→ **TASK OBJECTIVE**: Reproduce the stretch of entries below from the line containing "Task: Click the Save button" through the end of the entries, word for word, leaving out the pictures.

→ **DATA FOR THIS EXERCISE**:
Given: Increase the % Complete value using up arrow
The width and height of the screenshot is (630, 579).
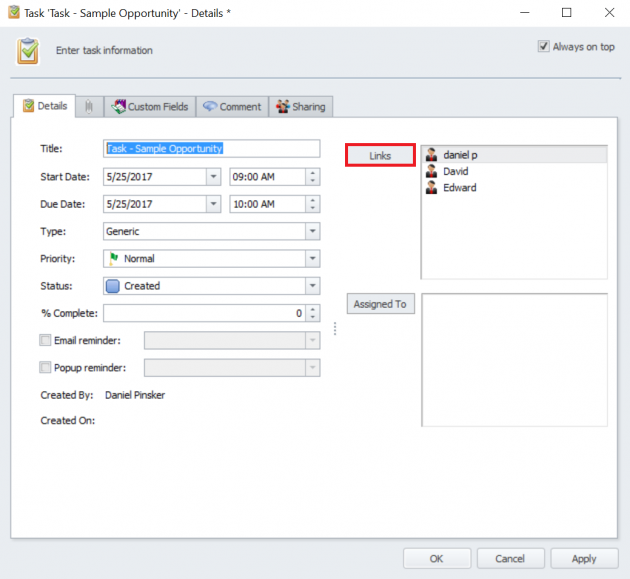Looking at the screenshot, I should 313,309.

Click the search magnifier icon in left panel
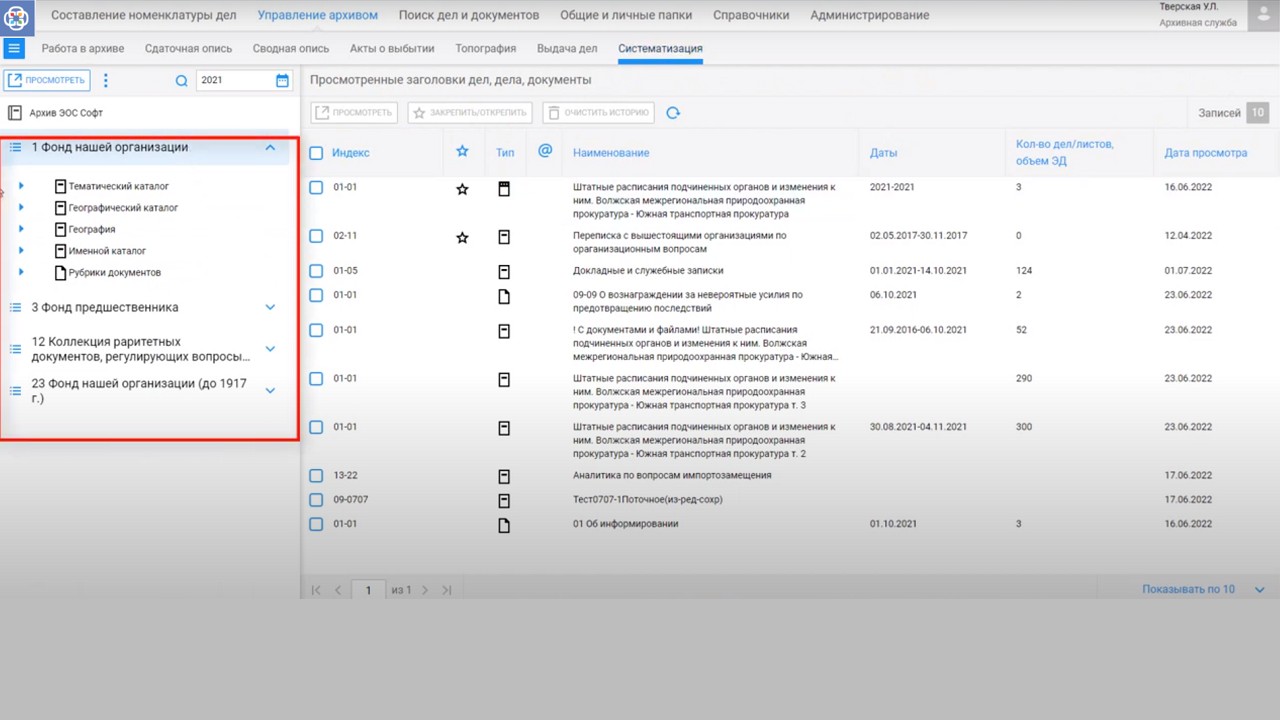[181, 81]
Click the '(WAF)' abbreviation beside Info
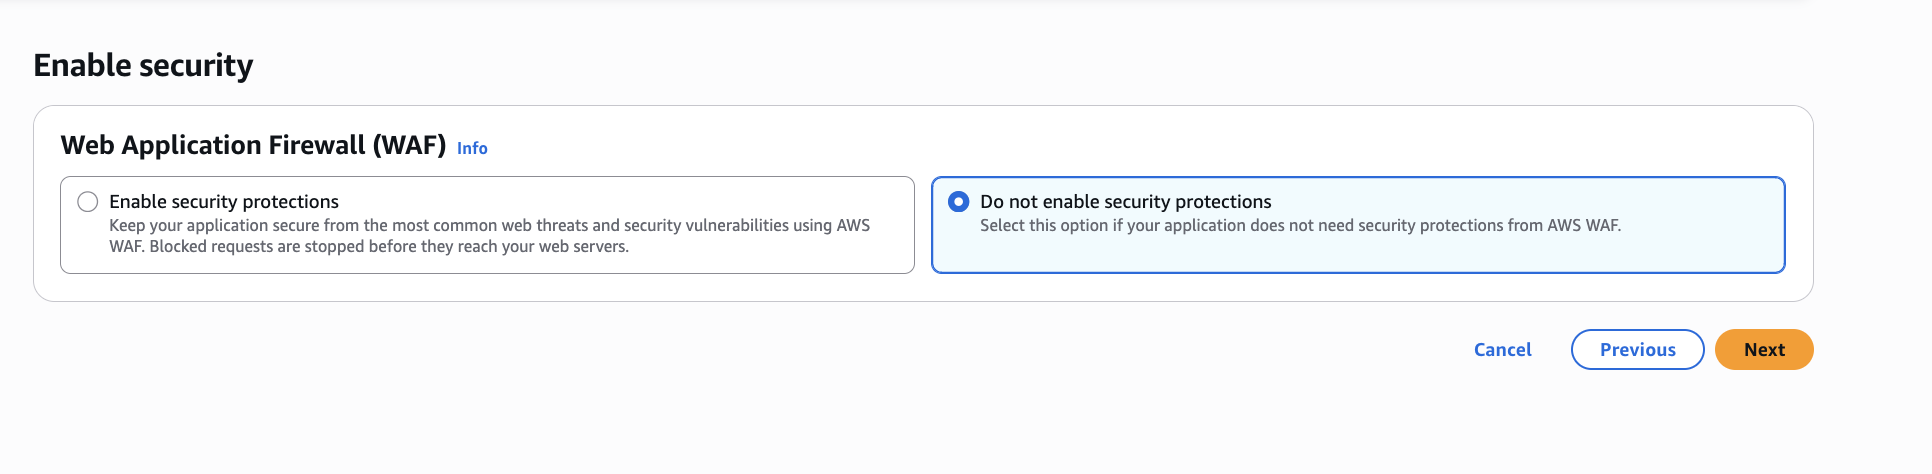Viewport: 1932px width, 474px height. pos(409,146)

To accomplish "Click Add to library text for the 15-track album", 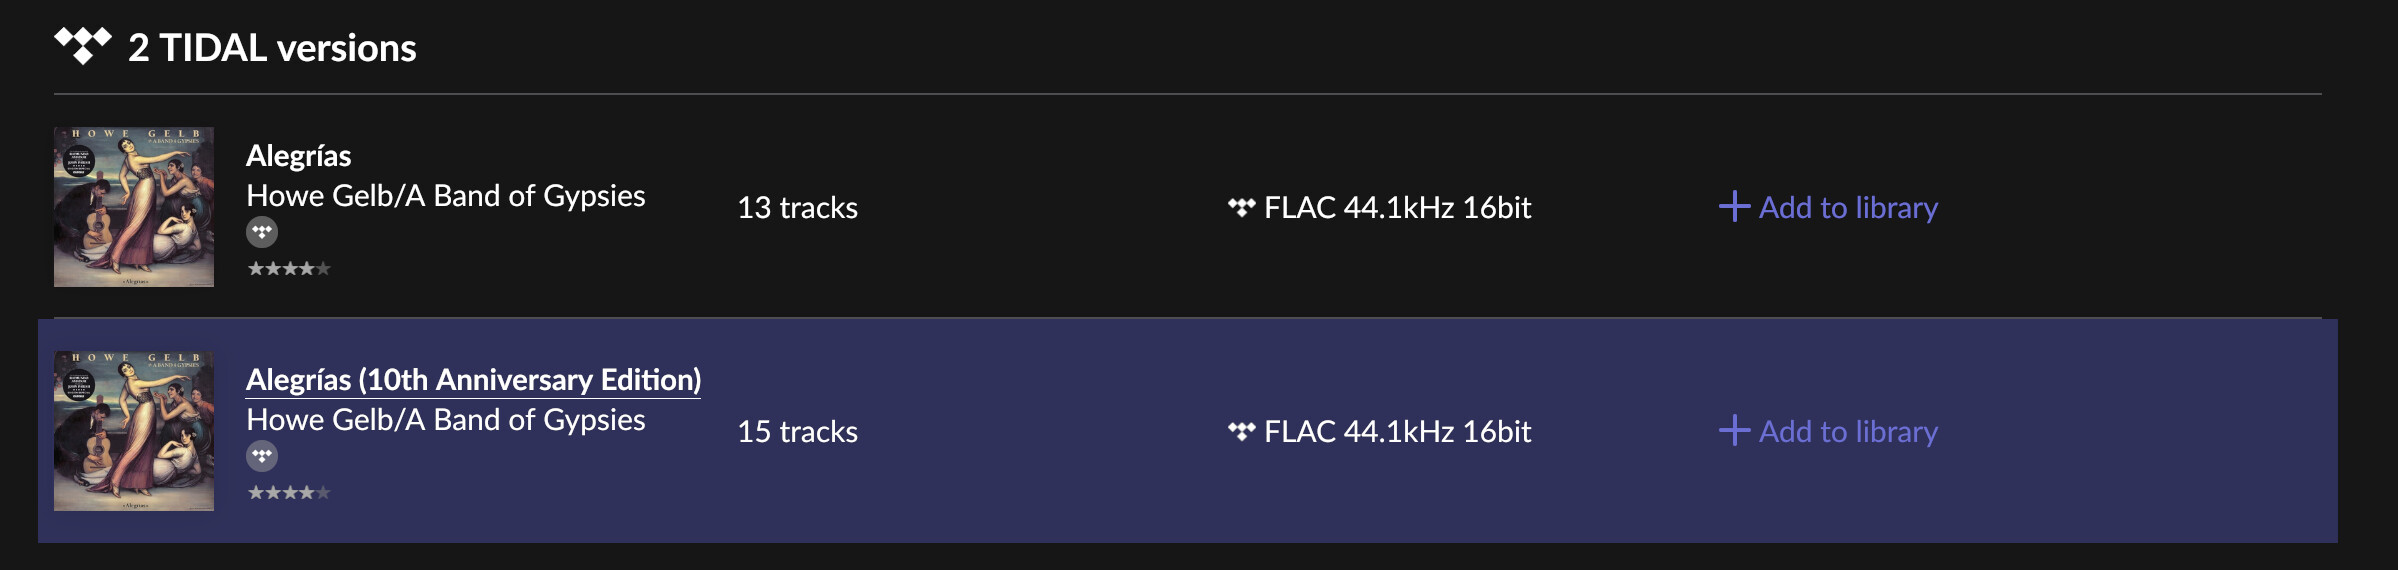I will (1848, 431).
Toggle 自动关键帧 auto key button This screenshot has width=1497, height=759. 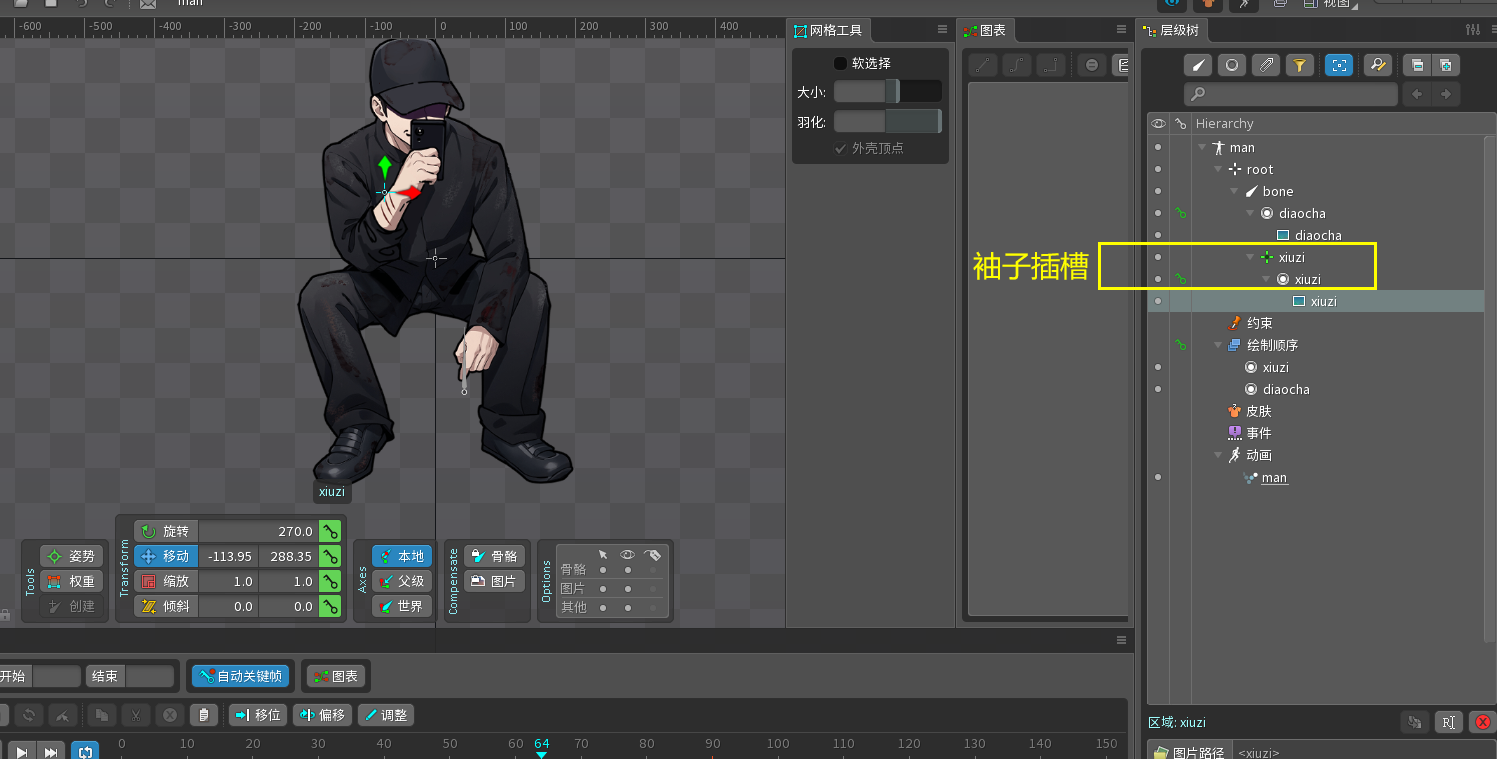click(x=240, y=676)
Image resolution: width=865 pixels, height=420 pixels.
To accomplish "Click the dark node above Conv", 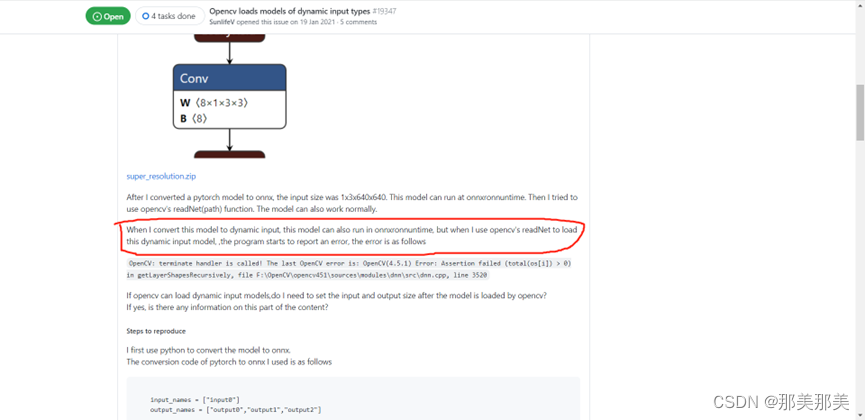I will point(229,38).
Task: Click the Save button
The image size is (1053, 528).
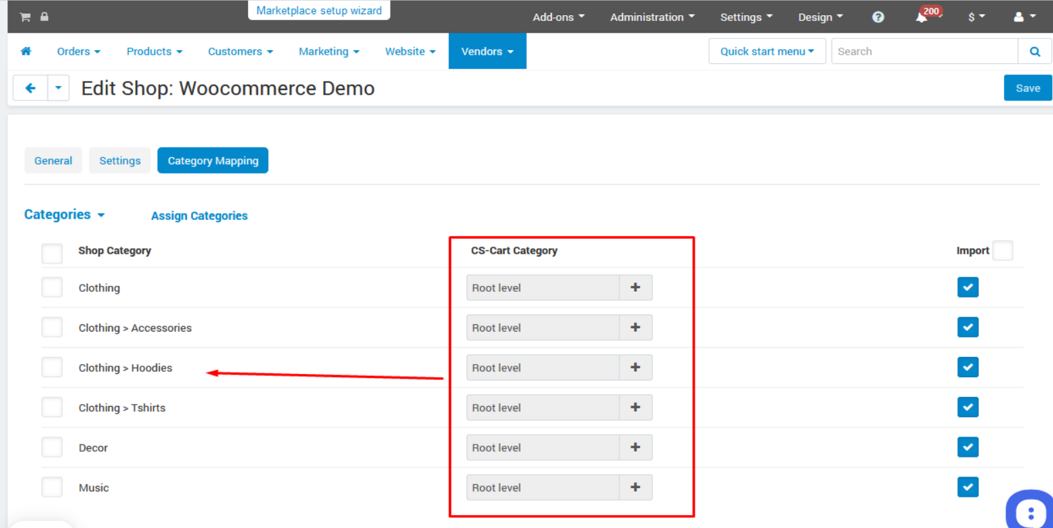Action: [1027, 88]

→ **CORRECT RESPONSE**:
Task: Click the Save button
The image size is (1053, 528).
Action: [1027, 88]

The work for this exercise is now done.